There are more than 50 universities that provide education based on Buddhist values in Japan and monks are developed through undergoing serious academics there, so it’s not that Buddhist monks are religiously corrupt money-hungry people. It’s how Buddhism had been abused for the sake of political convenience that caused the religion to have failed to gain the kind of social respect it does in some other Asian countries, such as Tibet and Thailand. 

7. Japanese Buddhism now

In Japan, Buddhist monks are paid a salary, and their incomes are taxed, just like any businesspeople. However, temples are not taxed for any monetary gain made through religious activities, such as sales of spelled charms (by having one of these with you, you’re supposed to have better luck with giving birth, love, academics, business or traffic safety, depending on the type you buy) and delivering funeral services.

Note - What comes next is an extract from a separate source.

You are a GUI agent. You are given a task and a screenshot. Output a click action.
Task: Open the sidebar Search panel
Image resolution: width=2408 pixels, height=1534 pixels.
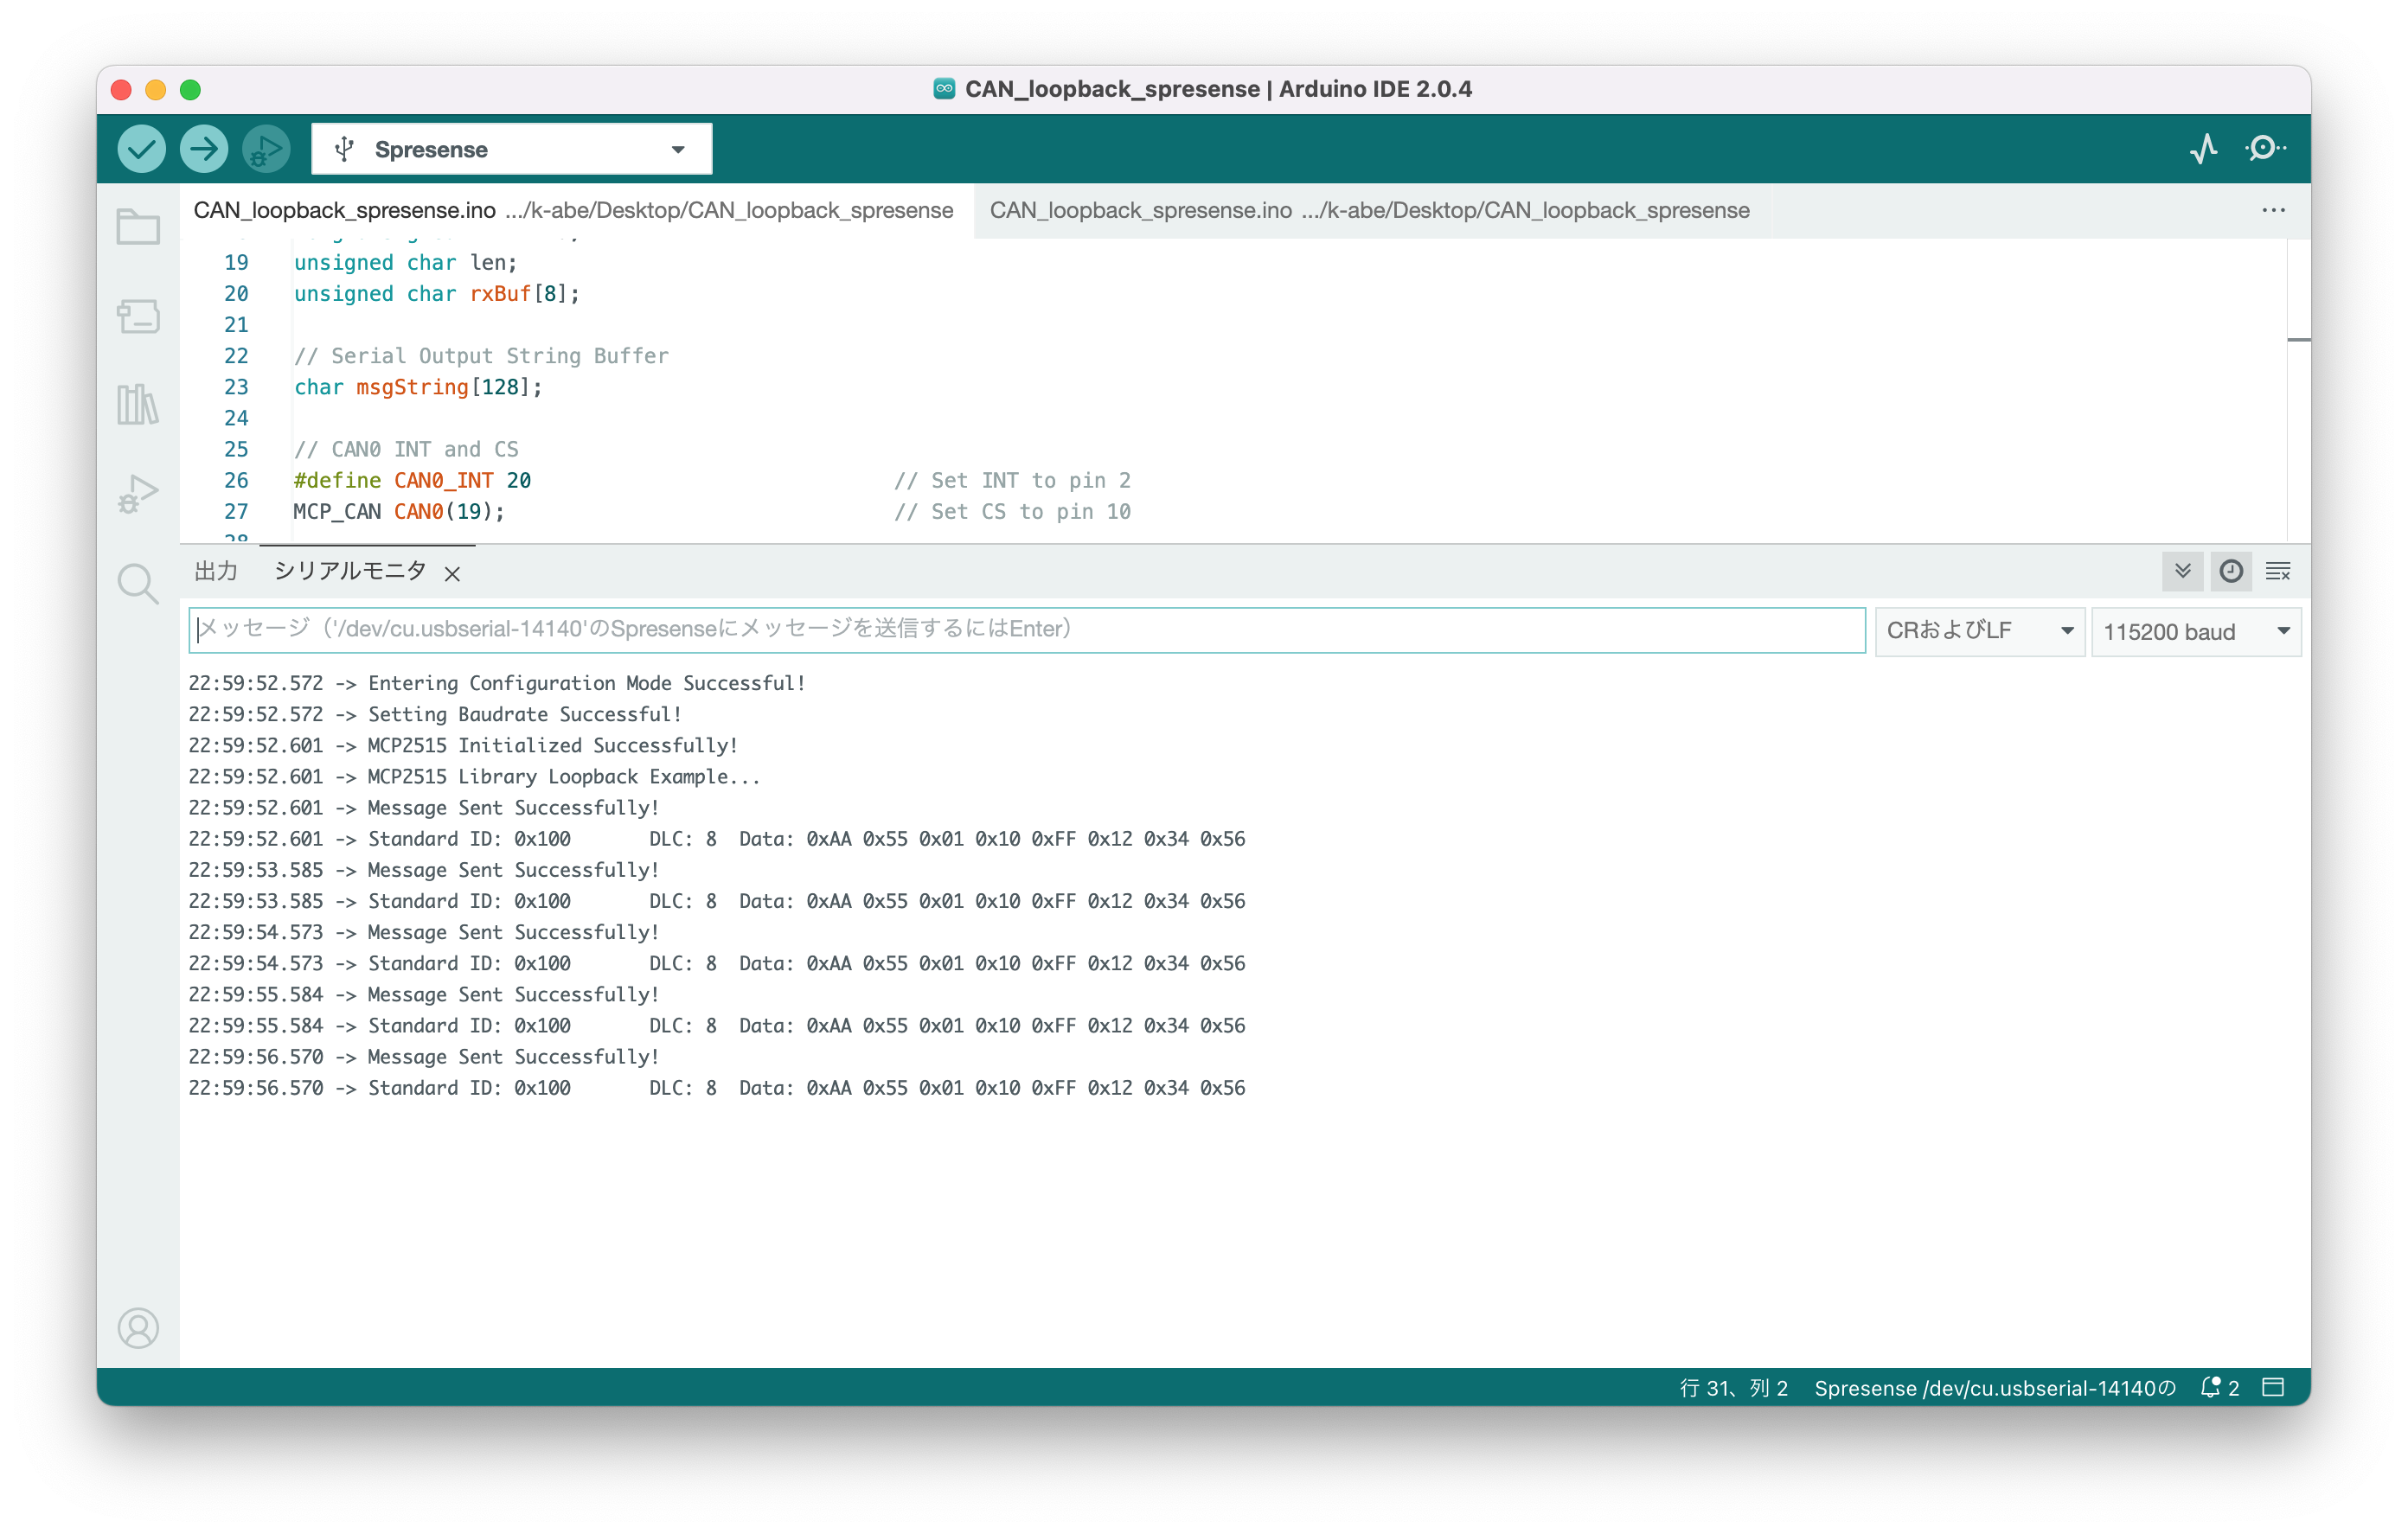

Furthermore in Japan, Buddhist monks can get married and eat whatever they want just like ordinary people, but they live in temples with huge and beautiful gardens as opposed to ordinary people who are crammed in small apartment rooms.

It wouldn’t be too surprising if some Japanese people held somewhat negative sentiments toward Buddhist monks on some aspects, but in fact most people don’t. Japanese Buddhist monks are seen as ordinary people pursuing a career as a monk. They have their own unique hardships. No hard feelings.

And most people appreciate their maintaining temples in aesthetically fine conditions and opening them up for public visitation, and also providing the venues to celebrate culturally important days like New Year.

The number of foreign tourists coming into Japan climbed from 6.2 million per year in 2011 to 28.7 million per year in 2017, and one of the favorite sightseeing destinations of these foreign guests is temples (it won’t be too long before Japanese monks start giving temple tours in English). It’s partly thanks to these Buddhist temples that Japan has been able to boost tourism so much.

Over in California, people found out that Steve Jobs had been an apprentice of a Zen (Zen is a subcategory of Japanese Buddhism) monk called Hirofumi Otsukawa for 30 years and that his Zen meditation practices may have helped his company to give birth to products with monstrous popularity. Zen was recognized for its practical benefits, and when the religious flavor was taken out of the formula, a new trend came to shape and was called “mindfulness.”

Buddhist temples of the Zen branch hold Zen workshops and seminars for local Japanese people of all walks of life, and the importation of the idea of mindfulness and its benefits have encouraged business leaders to go learn Zen.

Heads of temples have started to make appearances on TV shows and share their intelligence, thoughts and wit. Thus, more people are becoming aware and interested in Japanese Buddhism. The stereotype that the only thing monks ever do is pray at funerals has been changing gradually.

Japanese Buddhism is definitely not the same religion as the one Buddha initiated, but holds several important positions in Japanese society, but their roles are more secular and cultural than religious or spiritual.